RCRD LBL cofounder Peter Rojas

Giving It Away Can Pay

RCRD LBL lets advertisers support the artists so consumers don’t have to.

February 28, 2008

This column was supposed to be about local rap duo Dude ’n Nem. When I talked to them two weeks ago, they were in an enviable spot for an up-and-coming act—last summer’s addictive “Watch My Feet” had built up so much heat that the three tracks they premiered on MySpace early this month earned them blog praise from Pitchfork, Idolator, and the Fader. The new tunes, all of them weird enough to out-OutKast OutKast, have kicked the buzz for Dude ’n Nem’s still-in-progress debut album into overdrive.

But four days after our interview, the group’s label, TVT Records, announced that it was laying off the majority of its staff and filing for Chapter 11 bankruptcy. Label founder and president Steve Gottlieb assured the media that TVT still planned on releasing everything on its schedule, including the Dude ’n Nem record, though he acknowledged it might take longer than planned. I doubt anybody believed him. Droves of A-list TVT artists have publicly complained about the label’s business practices. Even before the bankruptcy announcement, Pitbull was telling his fans to bootleg his new record rather than support the label, and last year Lil Jon threatened to withhold Crunk Rock from TVT, accusing Gottlieb of shorting him millions in royalties (eventually TVT cut him a check and he backed down). Trent Reznor, whose acrimony toward his old label is legendary, posted a link to the bankruptcy story on the NIN site under the headline “You’re Gonna Get Yours.”

As for the Dude ’n Nem record, though TVT is a top-tier independent and its big releases sell enough copies to compete with major-label product, it doesn’t seem likely it’ll have enough personnel left to do right by an album that could blow up the way this one might—especially considering that Pitbull was bitching about lax promotion when TVT had twice as many employees. Dude ’n Nem could end up on whatever label buys out their contract—or worse, stuck in limbo.

When I write about the music industry, I frequently focus on major labels and their failure to cope with the emerging digital marketplace and its shady counterpart, illegal file sharing. In fact I’ve been accused of taking improper pleasure in their suffering, and of turning a blind eye to the trouble that piracy causes artists. I do get some joy out of watching the big corporations fuck themselves, it’s true, but that’s precisely because I sympathize with artists. File sharing can’t hurt most of the people who make music for the majors because they never see a cut of sales in the first place. You have to be pretty savvy or pretty lucky to land a contract that doesn’t start you off so far in debt you need a hit to earn your way out.

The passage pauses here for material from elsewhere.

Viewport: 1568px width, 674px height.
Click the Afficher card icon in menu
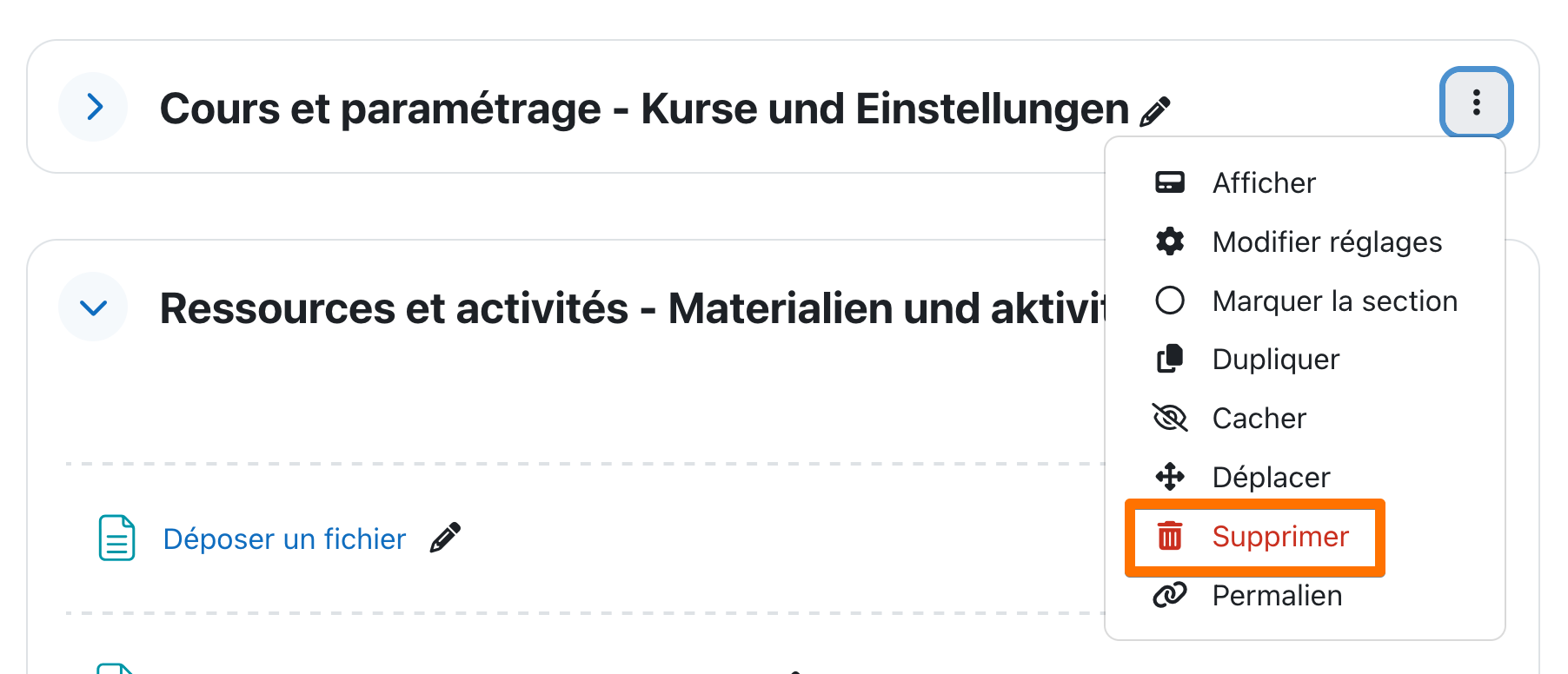(x=1170, y=182)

Dude 'n Nem, "Watch My Feet"

White Denim, "Let's Talk About It"

Professor Murder live at Pitchfork Festival 2007

What about indie labels, though? They’re not necessarily any nicer to their artists, as the example of TVT proves. But even the saintliest labels—the genuinely independent, not-half-owned-by-Warner indies who treat their roster like family—are threatened by the same marketplace pressures as everybody else. Of even greater concern than slumping sales is the question of what happens once the music business goes entirely online, the costs associated with producing and shipping CDs disappear, and any band with a MySpace page is as likely to blow up as one with a budget behind it. Labels of all types will have to make fundamental changes to the way they work.

If there’s one killer fix that’ll let them thrive under this new music-distribution paradigm, I don’t think anyone’s found it yet. But Peter Rojas, cofounder of RCRD LBL, is pursing one interesting option. After helping to develop some of the Web’s best-trafficked tech-commentary sites—including the gadget blogs Gizmodo and Engadget—he “stumbled upon” the idea for a label whose business model would be built around charging consumers the going rate for music online—that is, nothing. RCRD LBL isn’t trying to compete with outlets that make music available for free. It is one of those outlets.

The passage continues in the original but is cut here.